Todos os dados sugerem o possível impacto da Gliadina presente no Trigo na
patogénese de doenças autoimunes. Apesar de estarmos num período inicial de
investigação deste tema e de a predisposição genética ser um facto importante a
considerar convém não obliterar estes dados que a ciência nos proporciona e registar
que em 2006 Drago et al. publicavam os seus últimos resultados desta temática onde
concluiam que a Gliadina activa a via da Zonulina irrespectivamente de existir, ou não,
expressão genética de autoimunidade levando ao aumento da permeabilidade intestinal a
macromoléculas em indivíduos saudaveis ou com DC[9].

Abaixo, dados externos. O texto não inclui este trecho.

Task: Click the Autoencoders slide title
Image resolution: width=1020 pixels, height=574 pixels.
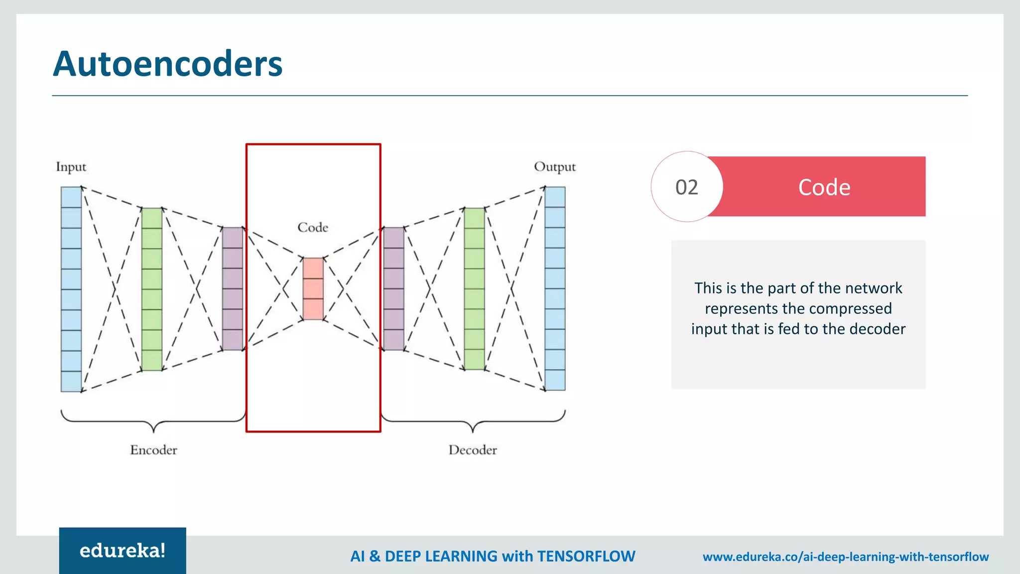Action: (x=167, y=64)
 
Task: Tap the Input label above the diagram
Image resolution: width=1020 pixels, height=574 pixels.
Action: (x=71, y=166)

Futuros trabalhos deverão se realizar de forma a se poder consolidar estes dados que a
ciência nos disponibiliza de momento, mas deixam para já o espaço para uma reflexão
séria sobre o impacto do Trigo na saúde na humana.
Bibliografia
1.
Arrieta, M.C., L. Bistritz, and J.B. Meddings, Alterations in intestinal permeability. Gut, 2006.
55(10): p. 1512-20.
2.
Fasano, A., Physiological, pathological, and therapeutic implications of zonulin-mediated
intestinal barrier modulation: living life on the edge of the wall. Am J Pathol, 2008. 173(5): p.
1243-52.
3.
Teshima, C.W. and J.B. Meddings, The measurement and clinical significance of intestinal
permeability. Curr Gastroenterol Rep, 2008. 10(5): p. 443-9.
4.
Wang, W., et al., Human zonulin, a potential modulator of intestinal tight junctions. J Cell Sci,
2000. 113 Pt 24: p. 4435-40.
5.
Clemente, M.G., et al., Early effects of gliadin on enterocyte intracellular signalling involved in
intestinal barrier function. Gut, 2003. 52(2): p. 218-23.
6.
Sapone, A., et al., Zonulin upregulation is associated with increased gut permeability in subjects
with type 1 diabetes and their relatives. Diabetes, 2006. 55(5): p. 1443-9.
7.
Bosi, E., et al., Increased intestinal permeability precedes clinical onset of type 1 diabetes.
Diabetologia, 2006. 49(12): p. 2824-7.
8.
Lammers, K.M., et al., Gliadin induces an increase in intestinal permeability and zonulin
release by binding to the chemokine receptor CXCR3. Gastroenterology, 2008. 135(1): p. 194204 e3.
9.
Drago, S., et al., Gliadin, zonulin and gut permeability: Effects on celiac and non-celiac
intestinal mucosa and intestinal cell lines. Scand J Gastroenterol, 2006. 41(4): p. 408-19.